Patrick Kuentzmann, secrétaire général de l'Association d'amitié franco-coréenne, a souligné l'enjeu coréen au coeur du "pivot asiatique". Le contrôle de l'Eurasie permet d'assurer une suprématie mondiale - hier de l'Angleterre, aujourd'hui des Etats-Unis, puissances maritimes - dessinant un pivot autour duquel s'organise la recherche de l'hégémonie sur la planète. Théorisé par Zbigniew Brzezinski, conseiller à la sécurité nationale du Président Jimmy Carter puis conseiller de Barack Obama, candidat à l'élection présidentielle en 2008, le maintien de l'hégémonie américaine se traduit par des interventions des Etats-Unis aux confins de "l'île-monde" (Corée 1950-1953, Vietnam 1955-1975) et dans un "arc des crises" s'étendant des Balkans à l'Asie centrale en passant par le Moyen-Orient. C'est dans ce cadre que s'est opéré, depuis 2000, un rééquilibrage des forces militaires vers la zone Asie-Pacifique qui doit concentrer, à l'horizon 2020, 60 % des unités de la marine américaine, tout en apparaissant également vitale pour le contrôle des flux d'approvisionnement en pétrole et en matières premières. Si la Chine a été identifiée dès le début des années 2000 comme le futur adversaire stratégique des Etats-Unis, elle est aussi devenue un créancier et un de ses fournisseurs majeur. La justification de la présence américaine en Asie Orientale implique d'entretenir un foyer de tensions dans la péninsule coréenne, la péninsule devenant un champ de bataille pour l'hégémonie mondiale. Le néoconservateur John Bolton, ancien sous-secrétaire d'Etat (2001-2005) chargé du contrôle des armements et de la sécurité internationale, a dressé la feuille de route de cette stratégie, consistant à accréditer l'idée que la Corée du Nord refuse de respecter ses engagements, à stopper les pourparlers à six, à renforcer les sanctions contre Pyongyang en y associant plus étroitement la Russie et la Chine et à l'étrangler économiquement. Le programme nucléaire nord-coréen apparaît ainsi comme la conséquence, et non la cause, de l'absence de traité de paix en Corée.

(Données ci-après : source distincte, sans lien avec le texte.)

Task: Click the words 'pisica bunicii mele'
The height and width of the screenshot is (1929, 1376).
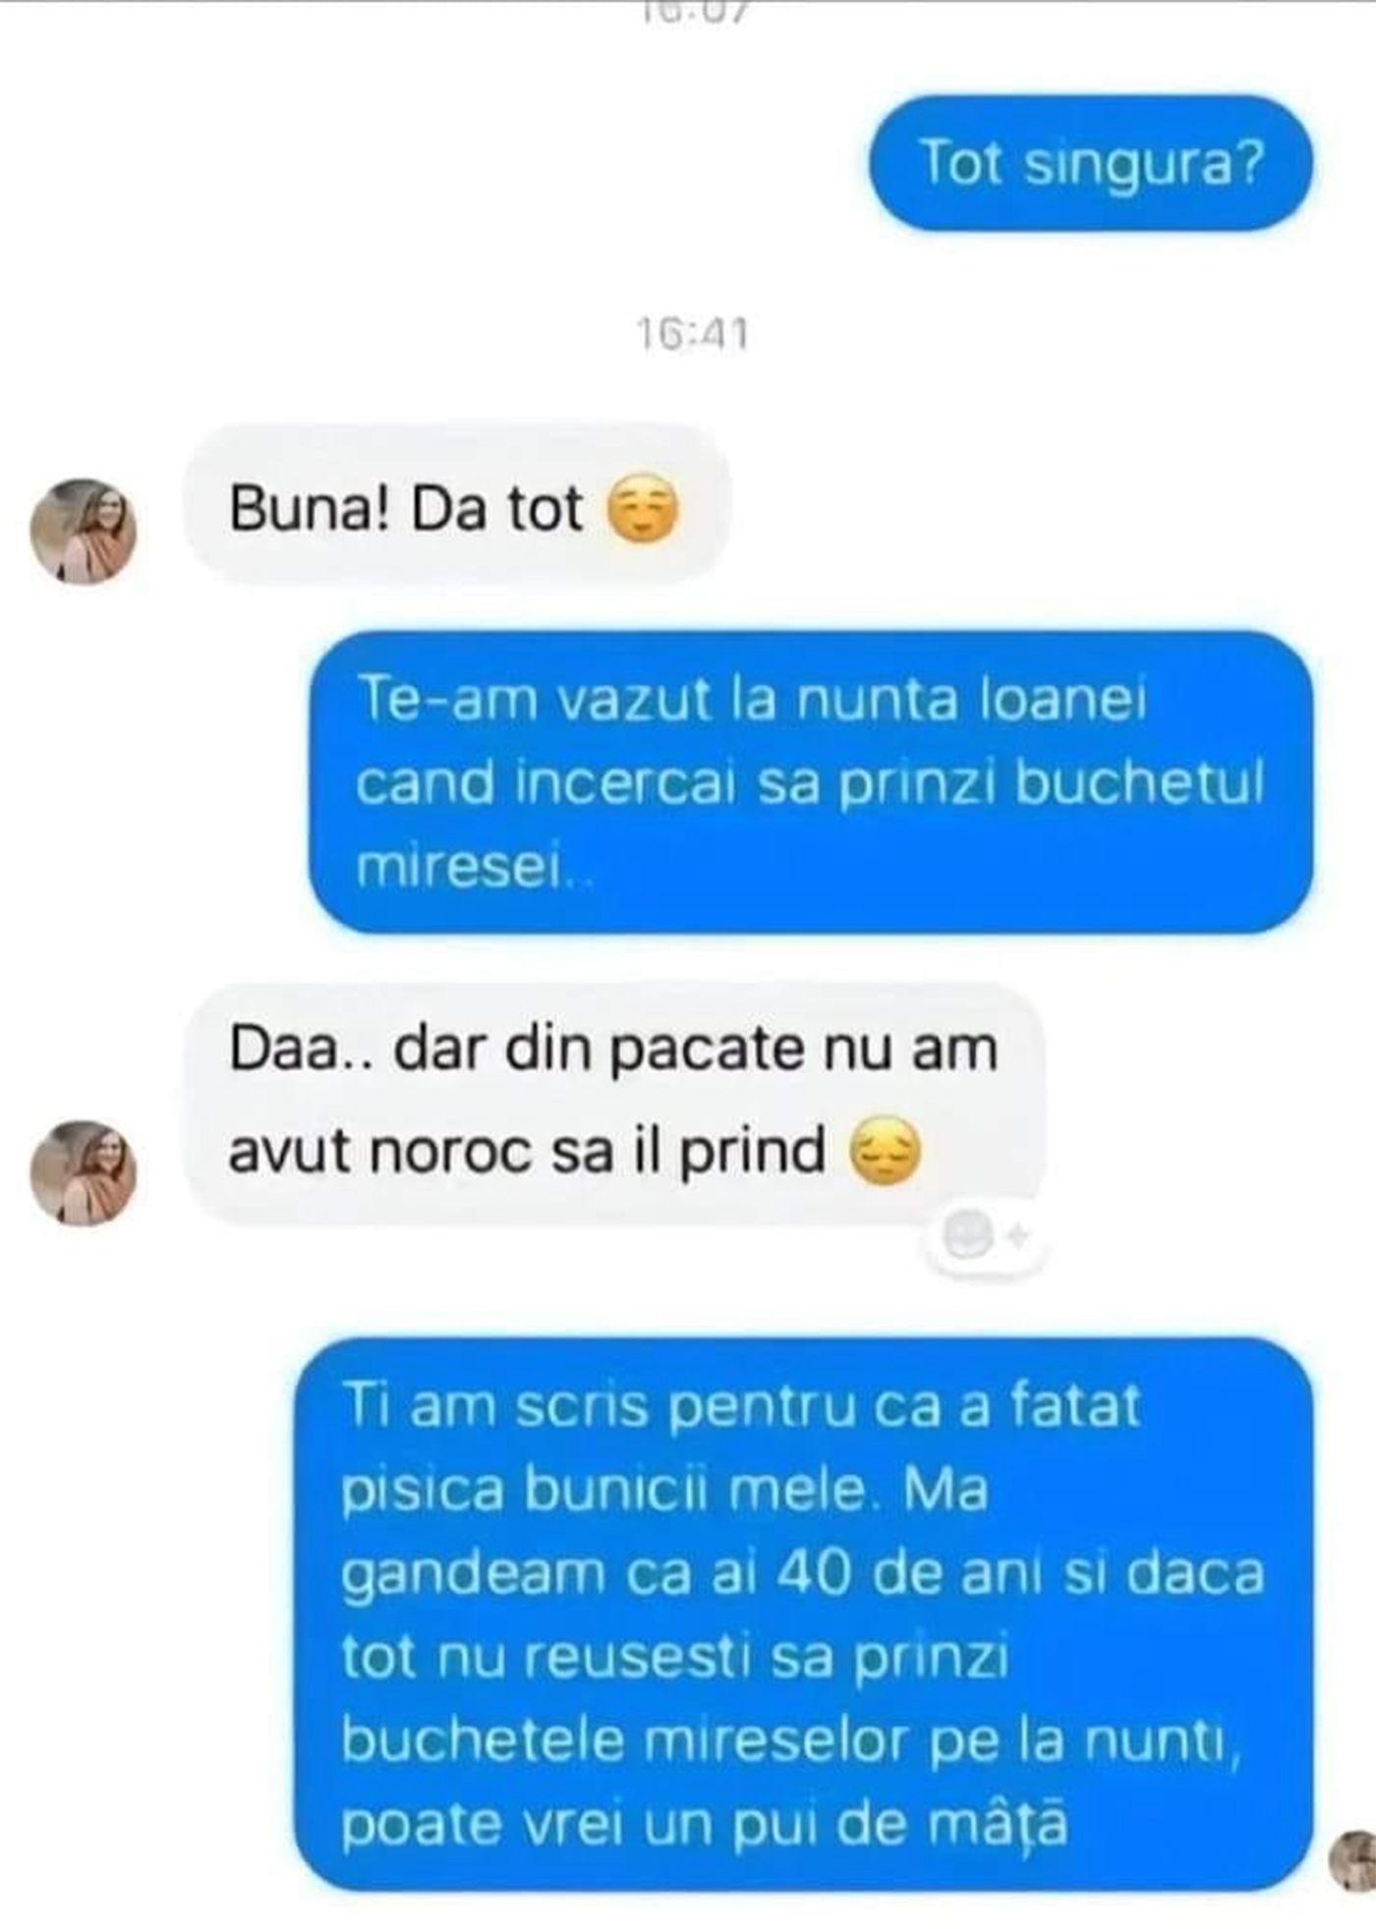Action: tap(603, 1491)
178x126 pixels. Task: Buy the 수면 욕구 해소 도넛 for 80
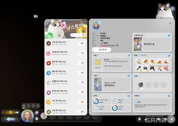(80, 43)
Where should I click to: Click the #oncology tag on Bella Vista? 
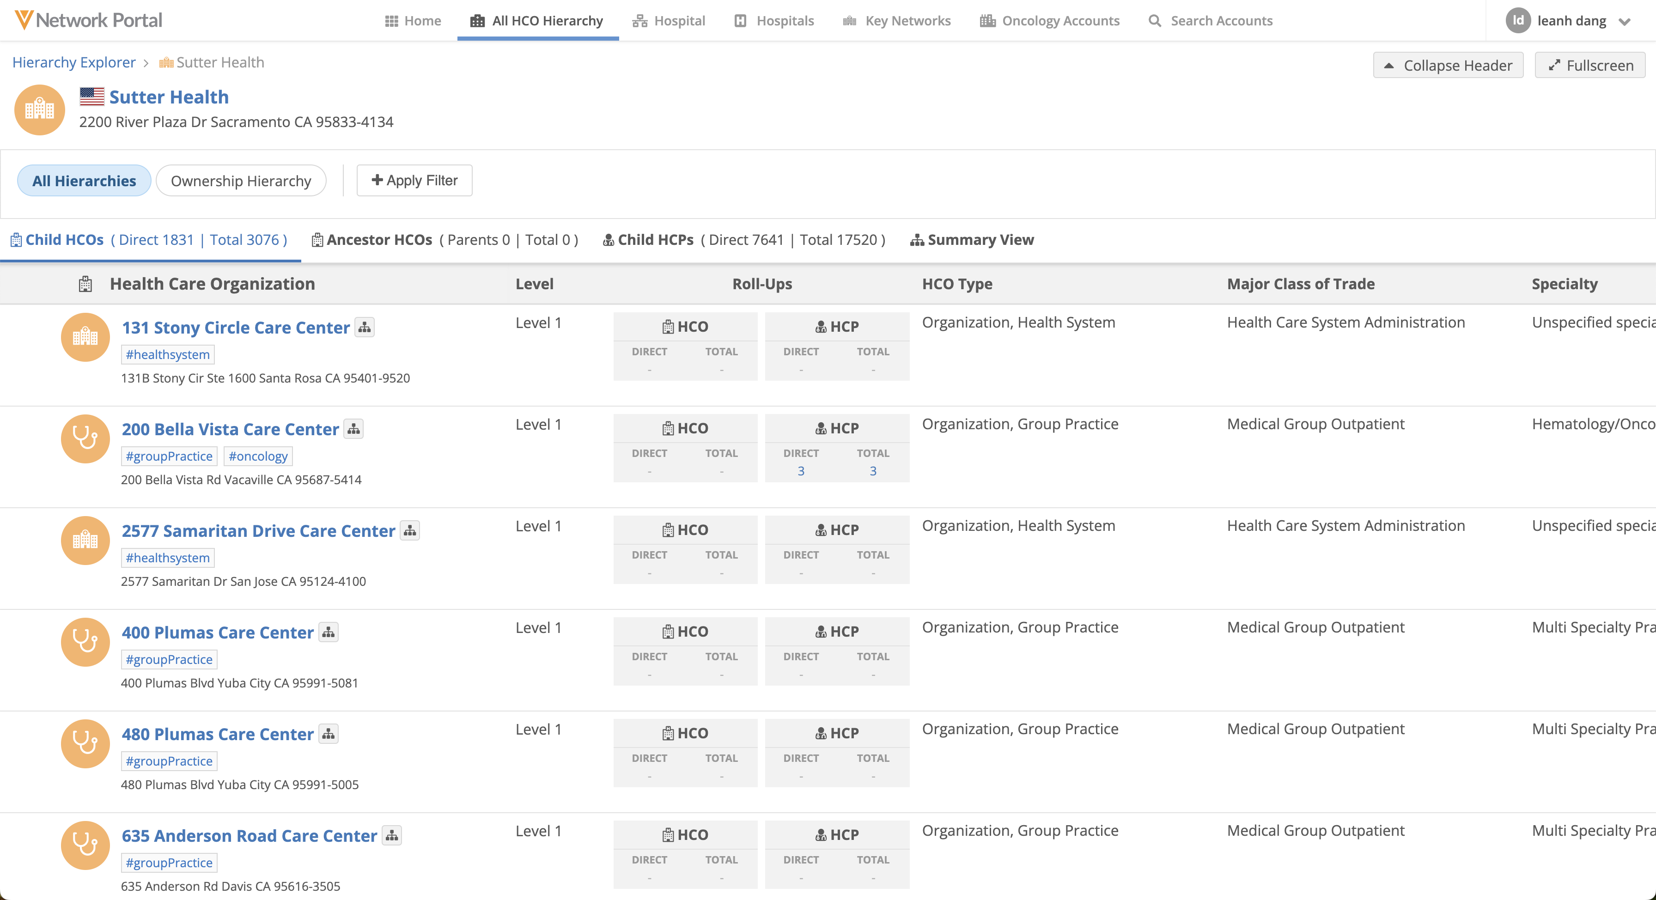coord(258,456)
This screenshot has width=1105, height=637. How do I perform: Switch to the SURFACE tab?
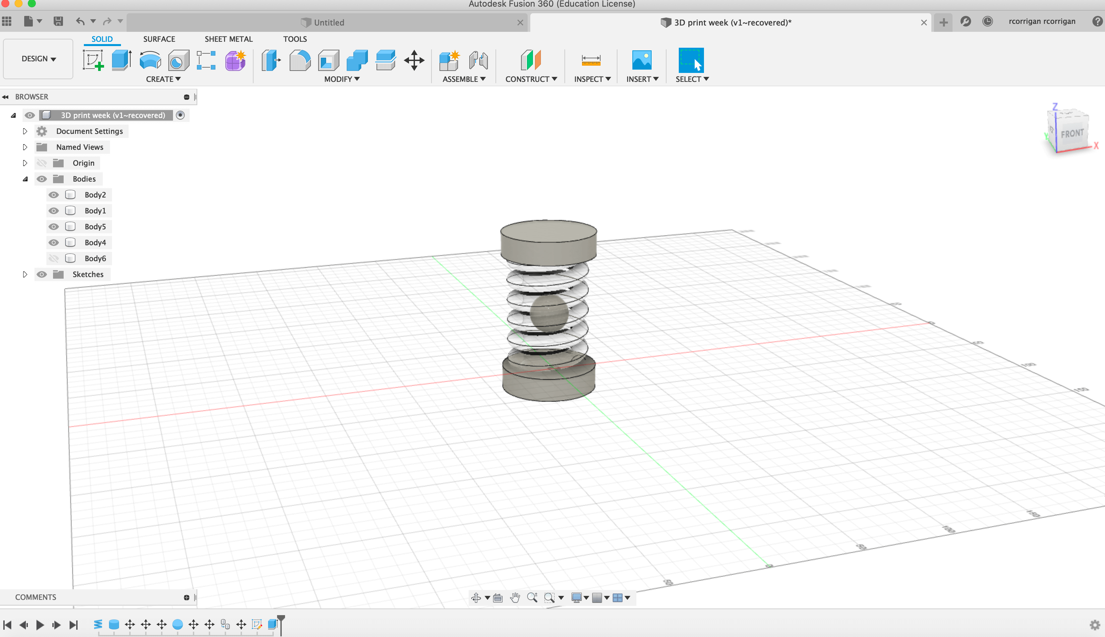[x=159, y=39]
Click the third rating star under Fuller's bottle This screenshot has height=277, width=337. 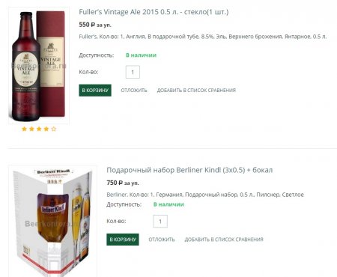[x=39, y=129]
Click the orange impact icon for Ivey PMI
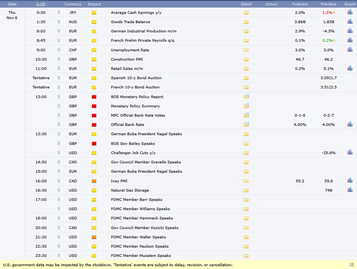 pos(94,181)
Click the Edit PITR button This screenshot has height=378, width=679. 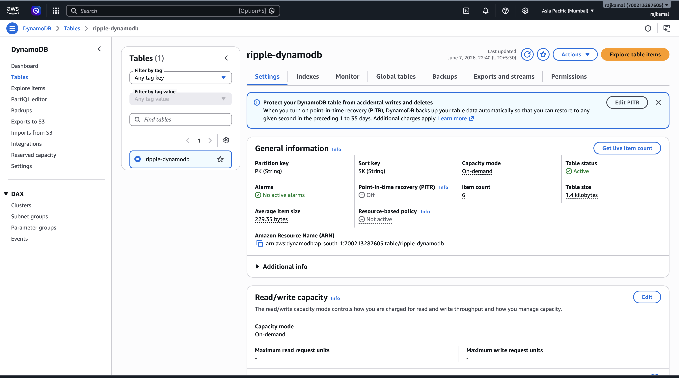tap(627, 103)
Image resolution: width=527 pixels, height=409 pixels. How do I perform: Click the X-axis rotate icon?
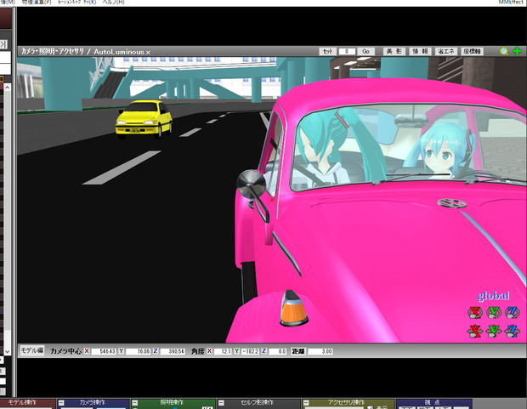tap(475, 313)
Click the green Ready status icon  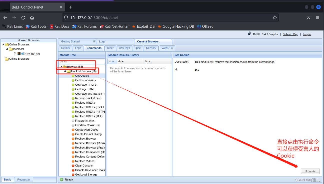pyautogui.click(x=61, y=179)
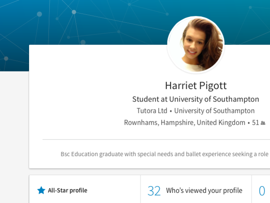Click the connections people icon beside 51

point(263,123)
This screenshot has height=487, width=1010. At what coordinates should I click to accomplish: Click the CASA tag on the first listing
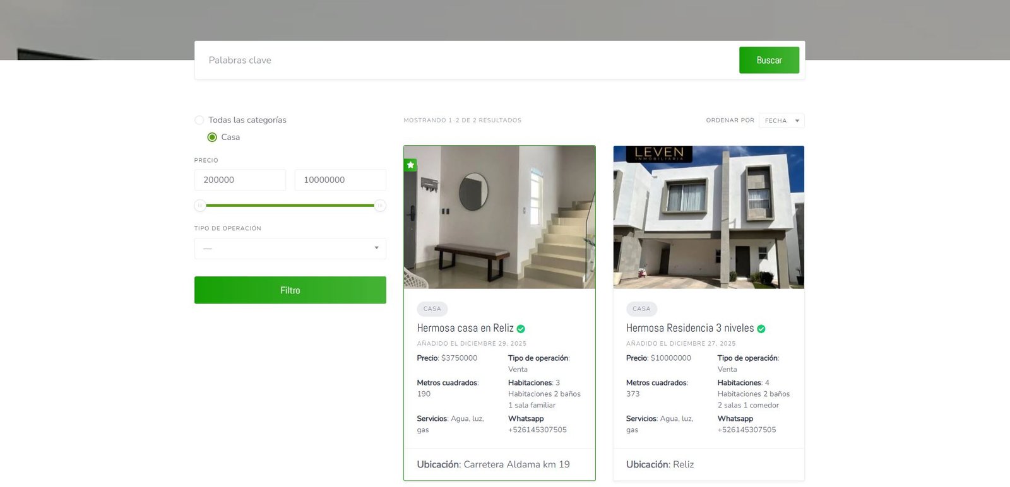[432, 308]
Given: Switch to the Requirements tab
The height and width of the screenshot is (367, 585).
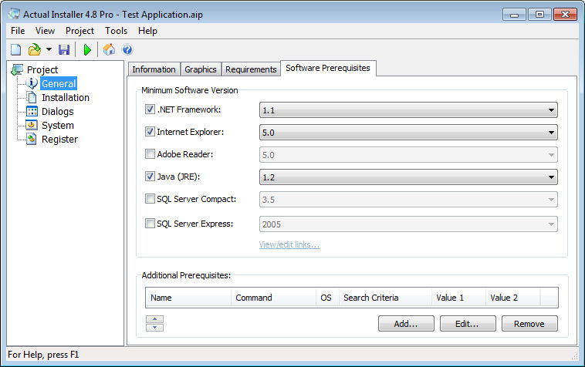Looking at the screenshot, I should click(x=251, y=69).
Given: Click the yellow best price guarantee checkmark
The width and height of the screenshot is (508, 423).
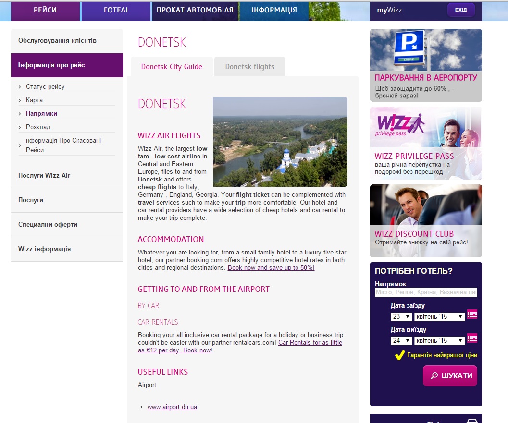Looking at the screenshot, I should click(399, 355).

Puis Victor Hugo Jijon, membre de la Commission pour la défense des droits humains en Equateur, et par ailleurs membre du Mouvement de l'unité plurinational Pachakutik, a exposé l'importance de l'Asie de l'Est au plan géoéconomique et géopolitique, pour la recherche de la paix. Dans un contexte de crises simultanées - socio-économique, alimentaire, écologique, énergétique (la production d'hydrocarbures a atteint son maximum au début des années 2010) - les investissements globaux pour l'exploitation et la production de gaz naturel et de pétrole ont placé l'Asie de l'Est pratiquement au premier rang mondial. La raréfaction globale des ressources naturelles alimente les conflits en Asie de l'Est, parallèlement à un déploiement de la puissance économique chinoise qui ne correspond pas à une présence de confrontation (contrairement à celle des Etats-Unis) mais s'opère néanmoins au mieux des intérêts de la Chine. Les alternatives consistent à rechercher de nouvelles formes d'intégration régionale, économique et politique (sur le modèle de l'ALBA), à dessiner les contours d'une nouvelle architecture financière internationale (en Equateur, la FMI et la Banque mondiale ont été rejetés du pays), à renouveler les organisations multilatérales et à établir de nouveaux rapports directs entre les pays en développement du Sud.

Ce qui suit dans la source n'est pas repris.